Collected data
☆ ☆ ☆
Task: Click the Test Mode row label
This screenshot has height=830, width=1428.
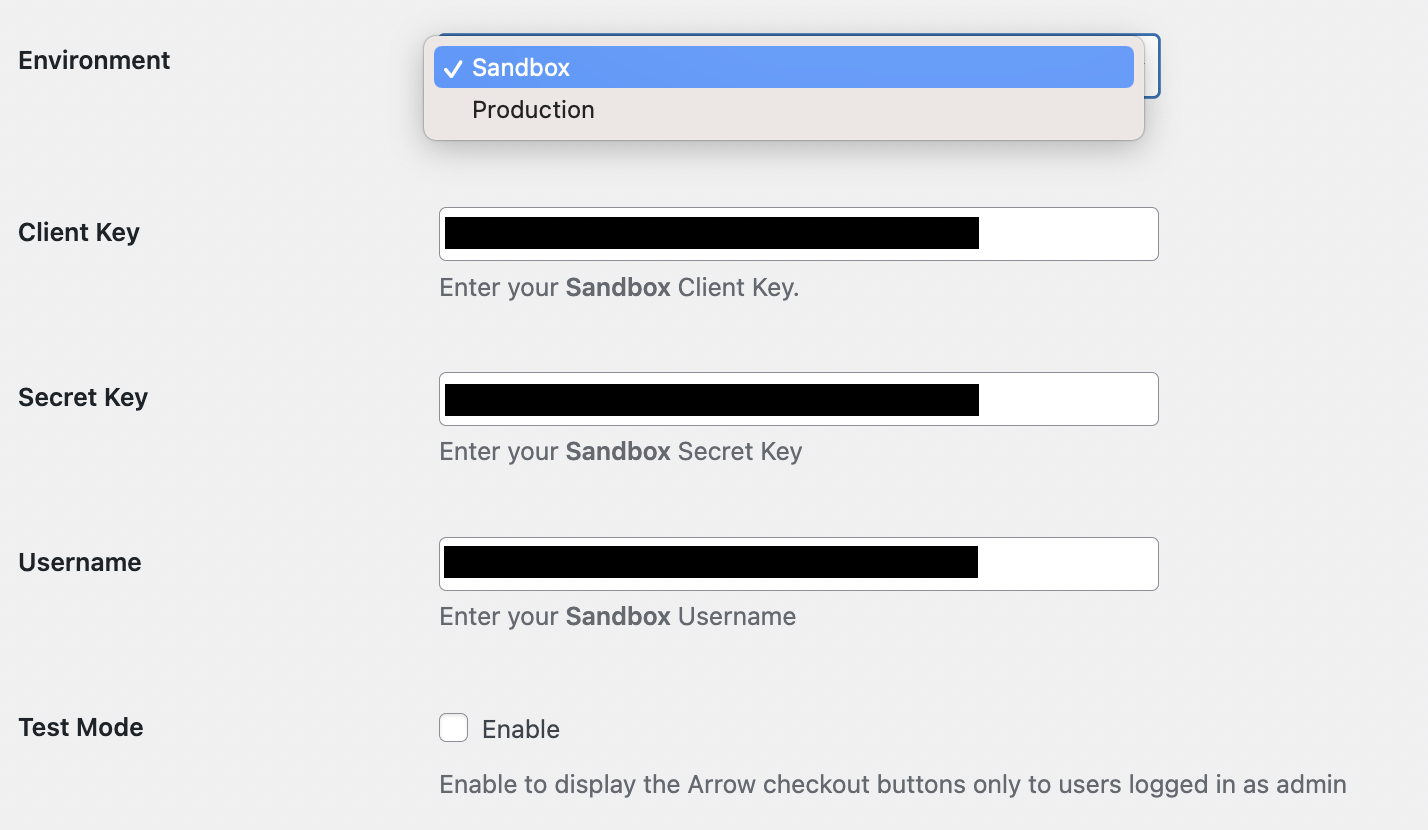Action: click(x=81, y=727)
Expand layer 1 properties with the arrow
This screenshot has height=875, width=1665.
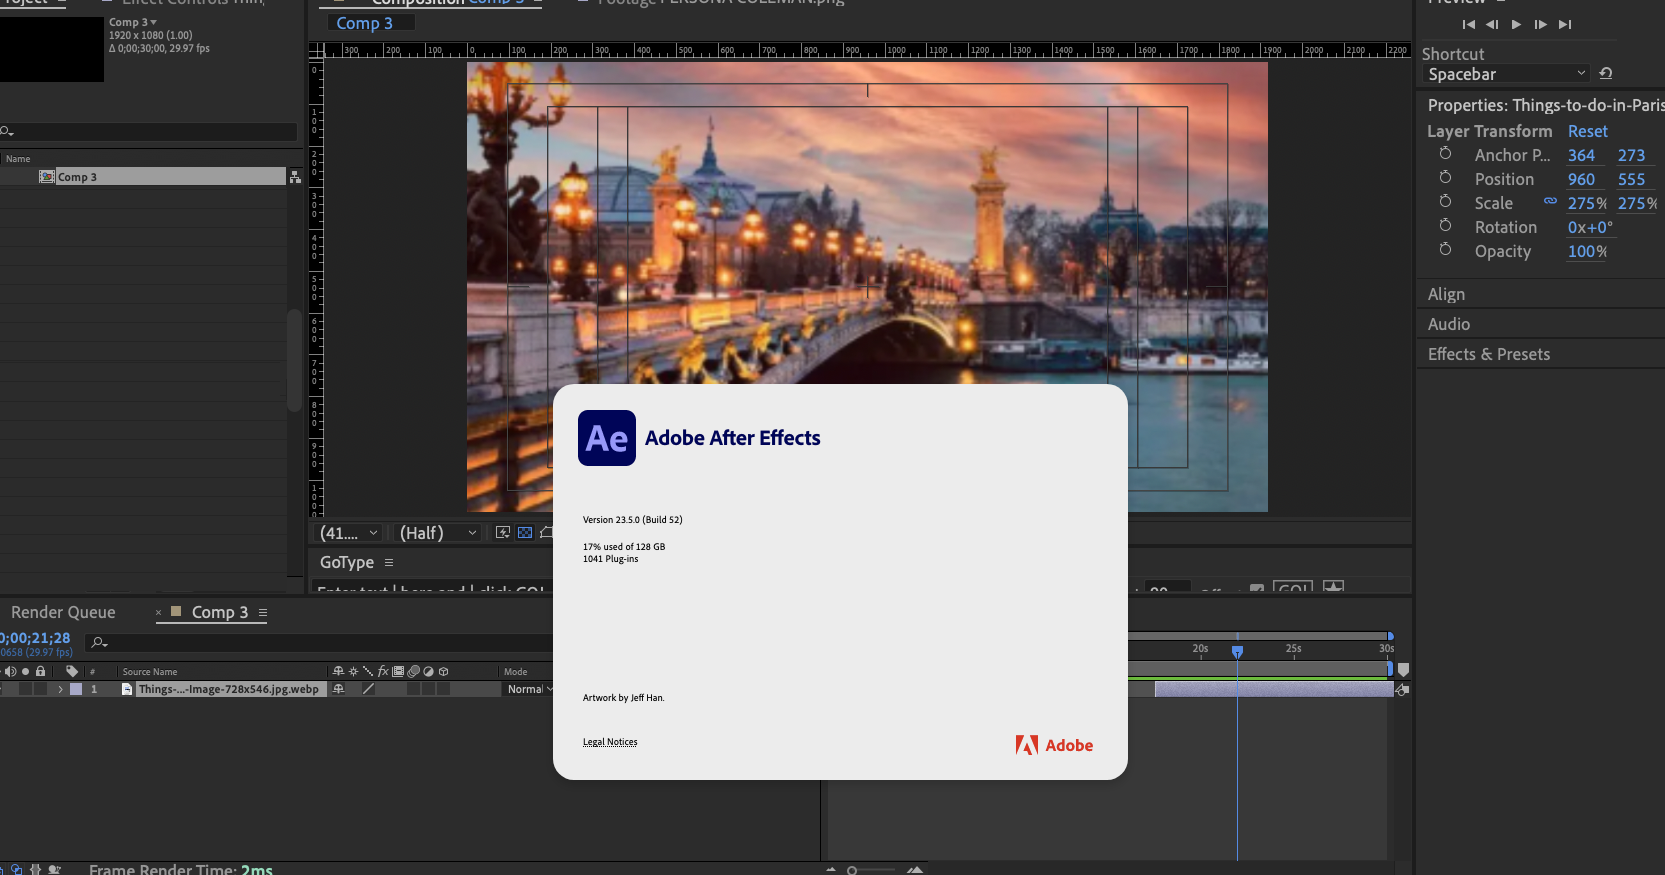(x=60, y=689)
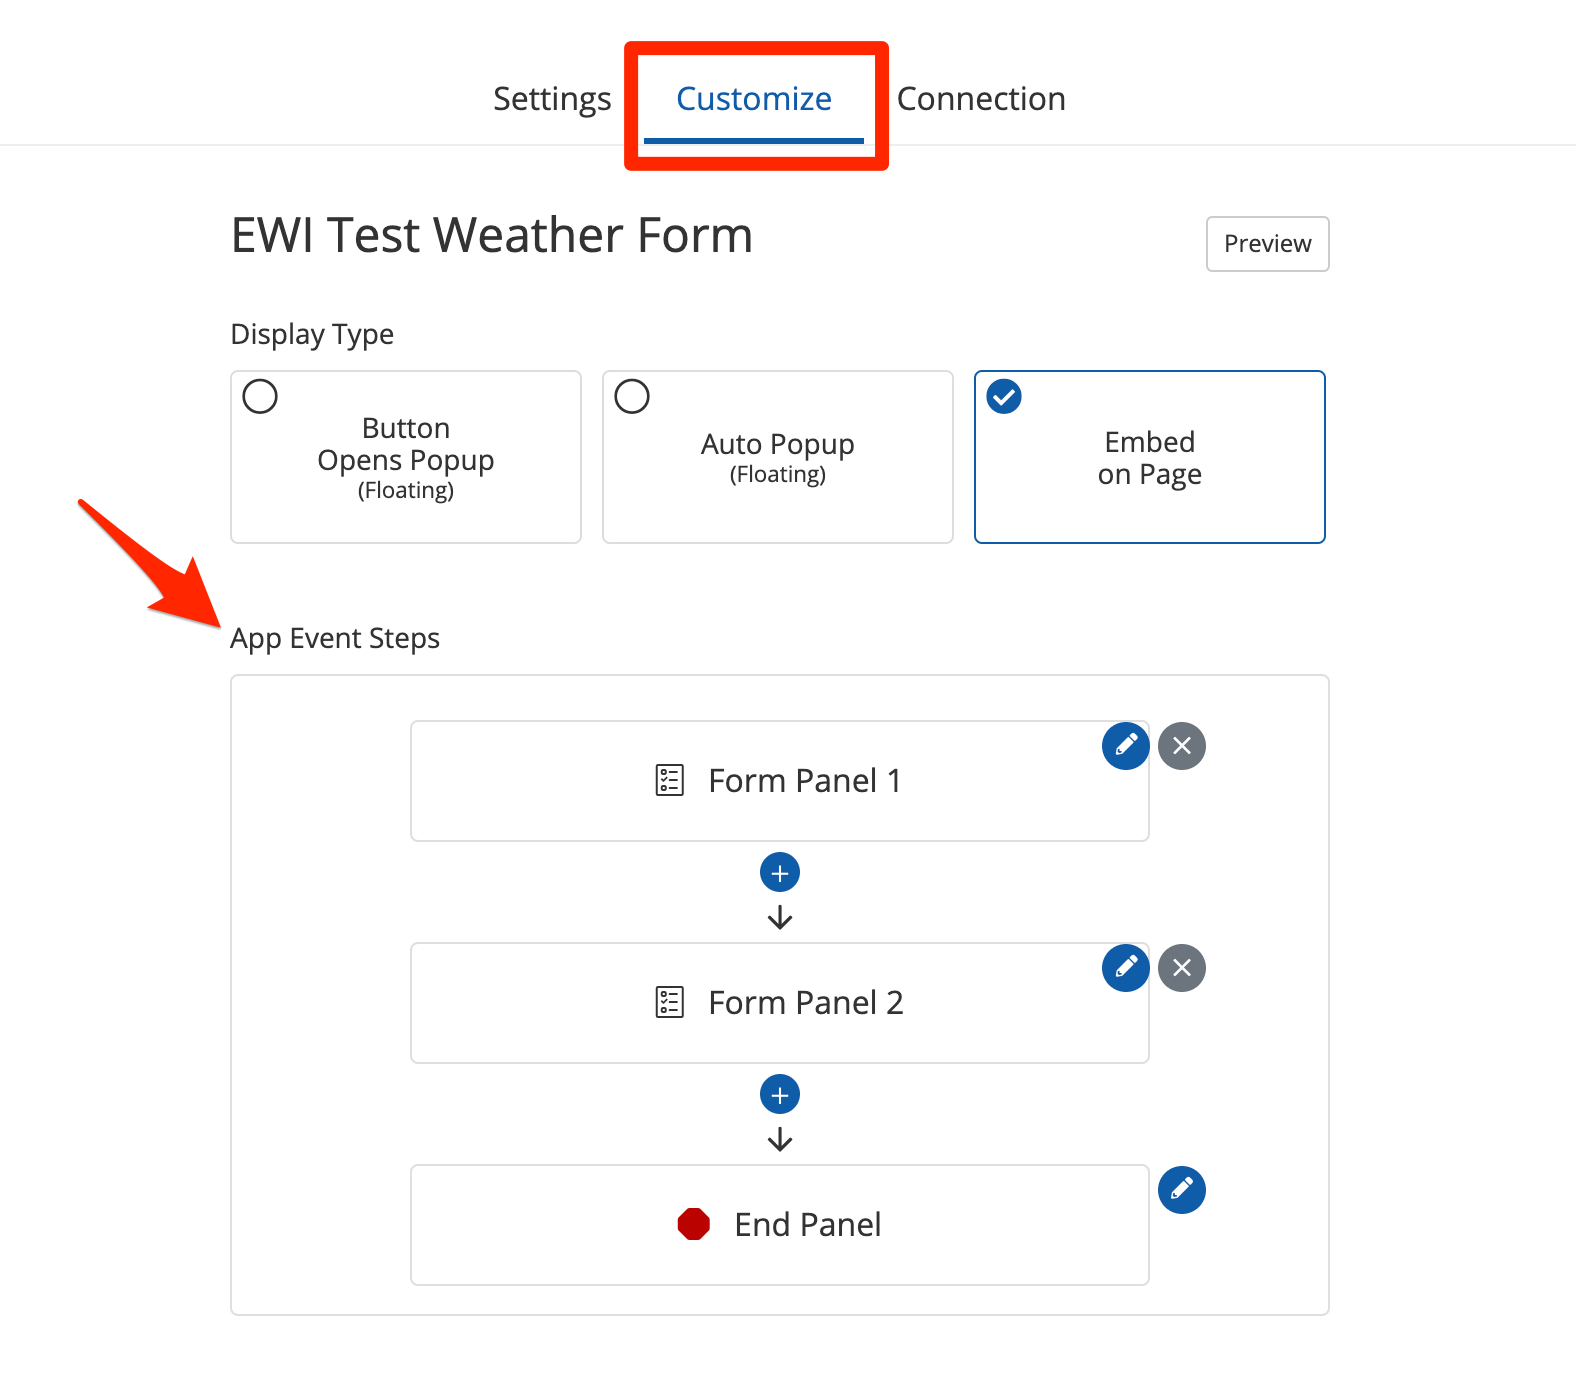Go to the Customize tab
The width and height of the screenshot is (1576, 1378).
(754, 99)
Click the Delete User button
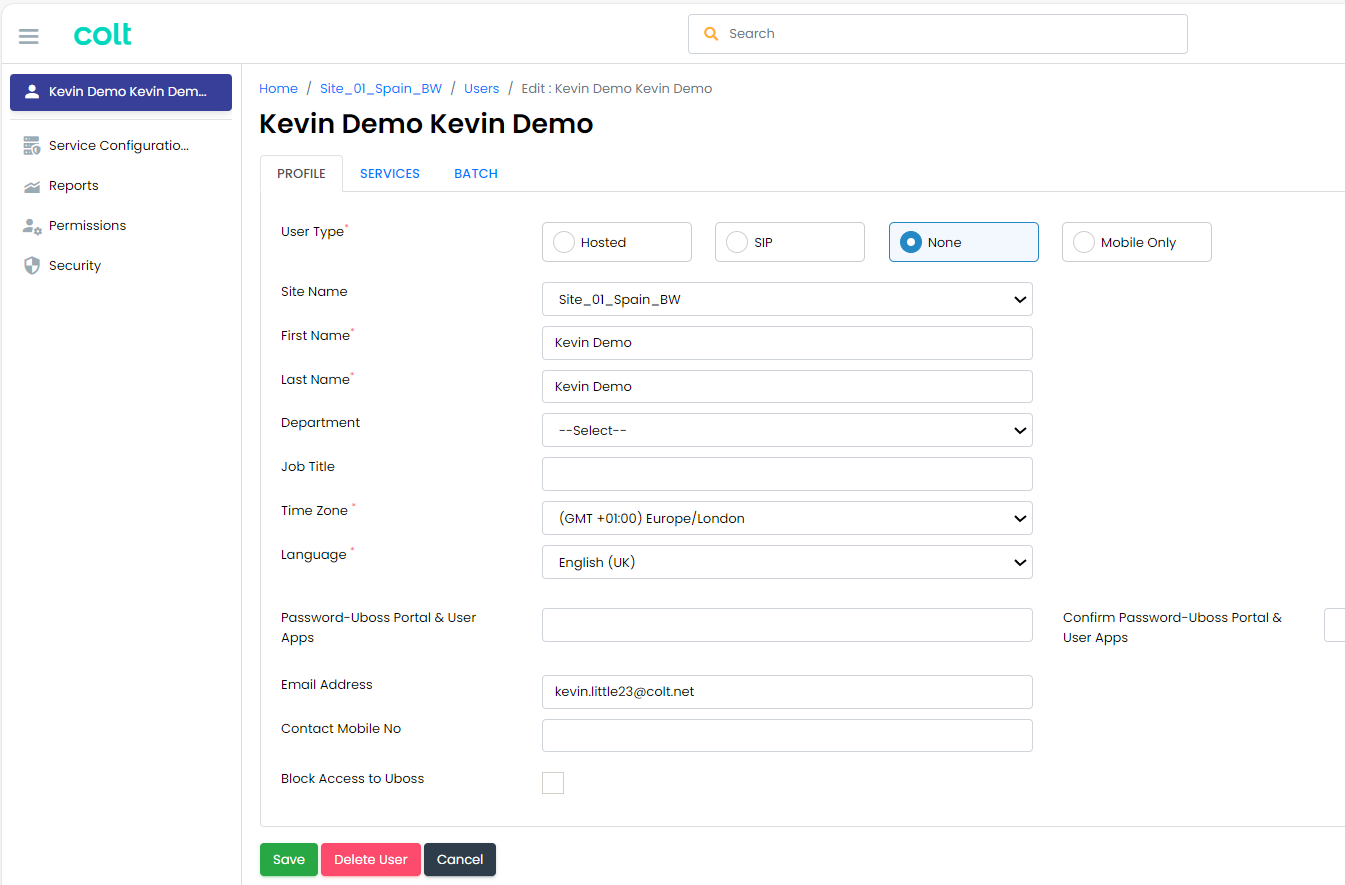 [370, 860]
☆ ☆ ☆
Exercise description:
Transcribe the records above exactly, excluding every picture.

Result of this exercise:
Task: Click the Test Mode row label
This screenshot has height=830, width=1428.
Action: click(x=81, y=727)
Expand layer 1 properties with the arrow
This screenshot has height=875, width=1665.
(x=60, y=689)
Go to the Customize tab
The width and height of the screenshot is (1576, 1378).
(754, 99)
Click the Delete User button
 [370, 860]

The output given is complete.